Publicamente, o grupo Wagner não fez quaisquer comentários sobre a sua presença na Bielorrússia. Mas isso está longe de deixar os líderes dos países bálticos e da Polónia descansados. Em Kiev para se encontrar com Volodymyr Zelensky, o Presidente polaco deixou várias questões no ar. “Qual é o objetivo desta mudança? Quais são as reais intenções das forças do grupo Wagner?”
Putin estuda o fim do grupo Wagner?
Tal como os especialistas ouvidos pelo Observador apontaram, nem Alexander Lukashenko, nem Vladmir Putin deverão utilizar os mercenários para atacar o Ocidente. Relativamente à Bielorrússia, a líder da oposição, Sviatlana Tsikhanouskaya, destaca que o chefe de Estado não confia no mercenário. “Não são aliados”, recordou, antevendo que haverá traições num futuro próximo.
Por sua vez, Vladimir Putin quererá aniquilar o grupo Wagner. Já o fez na Rússia e na Ucrânia, onde os mercenários terão de abandonar as posições que ocuparam.

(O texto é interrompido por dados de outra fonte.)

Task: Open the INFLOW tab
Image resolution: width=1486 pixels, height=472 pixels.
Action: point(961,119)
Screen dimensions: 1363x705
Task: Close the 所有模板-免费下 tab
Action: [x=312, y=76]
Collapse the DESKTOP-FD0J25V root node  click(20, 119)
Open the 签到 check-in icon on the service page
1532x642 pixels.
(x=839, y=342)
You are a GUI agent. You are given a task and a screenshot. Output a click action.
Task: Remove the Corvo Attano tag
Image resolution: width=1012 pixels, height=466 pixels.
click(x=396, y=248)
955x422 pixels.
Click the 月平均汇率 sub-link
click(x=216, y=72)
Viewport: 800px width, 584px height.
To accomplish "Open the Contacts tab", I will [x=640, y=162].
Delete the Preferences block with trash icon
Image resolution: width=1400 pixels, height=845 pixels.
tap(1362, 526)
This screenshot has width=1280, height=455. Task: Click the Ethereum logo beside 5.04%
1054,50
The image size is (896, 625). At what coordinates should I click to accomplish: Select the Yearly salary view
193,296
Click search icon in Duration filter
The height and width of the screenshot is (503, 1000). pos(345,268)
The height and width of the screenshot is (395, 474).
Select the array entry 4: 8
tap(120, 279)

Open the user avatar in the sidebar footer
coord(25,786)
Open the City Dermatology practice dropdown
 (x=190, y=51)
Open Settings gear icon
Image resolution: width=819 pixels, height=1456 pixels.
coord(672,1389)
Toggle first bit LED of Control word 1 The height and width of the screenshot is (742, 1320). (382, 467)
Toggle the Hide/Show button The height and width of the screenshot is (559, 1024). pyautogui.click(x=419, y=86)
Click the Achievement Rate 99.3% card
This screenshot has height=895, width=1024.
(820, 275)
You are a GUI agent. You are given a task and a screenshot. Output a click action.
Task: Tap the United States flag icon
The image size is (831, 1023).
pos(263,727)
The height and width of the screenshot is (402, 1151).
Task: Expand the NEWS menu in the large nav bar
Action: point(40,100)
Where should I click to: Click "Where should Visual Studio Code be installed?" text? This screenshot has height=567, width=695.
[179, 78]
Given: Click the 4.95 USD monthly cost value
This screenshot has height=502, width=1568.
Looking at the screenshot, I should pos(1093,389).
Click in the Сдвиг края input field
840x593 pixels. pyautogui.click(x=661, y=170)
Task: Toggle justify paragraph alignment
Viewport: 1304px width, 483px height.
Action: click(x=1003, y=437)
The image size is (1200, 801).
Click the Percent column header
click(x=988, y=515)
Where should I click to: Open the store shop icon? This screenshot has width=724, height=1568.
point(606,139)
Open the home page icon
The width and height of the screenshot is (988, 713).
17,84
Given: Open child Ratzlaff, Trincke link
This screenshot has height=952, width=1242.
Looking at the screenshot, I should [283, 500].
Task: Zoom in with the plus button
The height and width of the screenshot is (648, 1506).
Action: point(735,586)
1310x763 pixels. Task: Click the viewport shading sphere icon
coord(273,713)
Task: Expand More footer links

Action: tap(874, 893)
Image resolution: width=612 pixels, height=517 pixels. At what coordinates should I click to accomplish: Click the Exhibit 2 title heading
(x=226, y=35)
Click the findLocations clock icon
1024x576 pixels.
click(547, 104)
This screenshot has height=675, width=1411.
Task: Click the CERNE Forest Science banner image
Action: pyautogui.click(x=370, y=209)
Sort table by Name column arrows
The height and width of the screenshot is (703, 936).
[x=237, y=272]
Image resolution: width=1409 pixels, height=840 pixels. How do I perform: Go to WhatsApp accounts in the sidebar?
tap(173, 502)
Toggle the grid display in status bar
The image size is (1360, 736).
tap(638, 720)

E, de acordo com o Instituto para o Estudo da Guerra (ISW, sigla em inglês), esse foi apenas o início de uma campanha de destruição para terminar com a reputação dos mercenários, especialmente a de Yevgeny Prigozhin.
“O Presidente russo está a tentar apresentar o líder do grupo Wagner como um corrupto e um mentiroso para destruir a sua reputação entre a milícia e entre a sociedade russa”, lê-se no relatório publicado esta quarta-feira, que também refere que existe um “esforço deliberado para separar Prigozhin do grupo Wagner”. “Terá como intenção preparar as condições necessárias para que o Kremlin possa acusar Prigozhin de corrupção ou de conspirar com a Ucrânia ou com o Ocidente.”
Adicionalmente, segundo o think tank norte-americano dedicado aos estudos da guerra, o chefe de Estado russo terá provavelmente chegado à conclusão de que “não consegue eliminar Prigozhin sem torná-lo um mártir neste momento”. Isto, porque o líder do grupo Wagner ainda angaria “algum apoio entre a sociedade russa e entre as forças armadas”. “O Kremlin precisa de garantir que há uma desilusão com Prigozhin para efetivamente terminar com o seu apoio popular.”
A narrativa em que Vladimir Putin está apostar consiste na “destruição da personalidade e do carácter de Prigozhin”, de maneira a “terminar com o apoio popular” ao líder do grupo. Ao levar a cabo estas ações, o Kremlin estima que isso possa “desencorajar” mais mercenários de irem para a Bielorrússia, esperando que eles escolham integrar as forças convencionais da Rússia.
Por tudo isto, parece inverosímil que o regime russo, no meio de um conflito interno contra o grupo Wagner, utilize os mercenários atacar o Ocidente. Mesmo assim, os países vizinhos da Bielorrússia não desarmam: apelam ao fortalecimento das fronteiras no leste e pedem mais assistência aos aliados da NATO.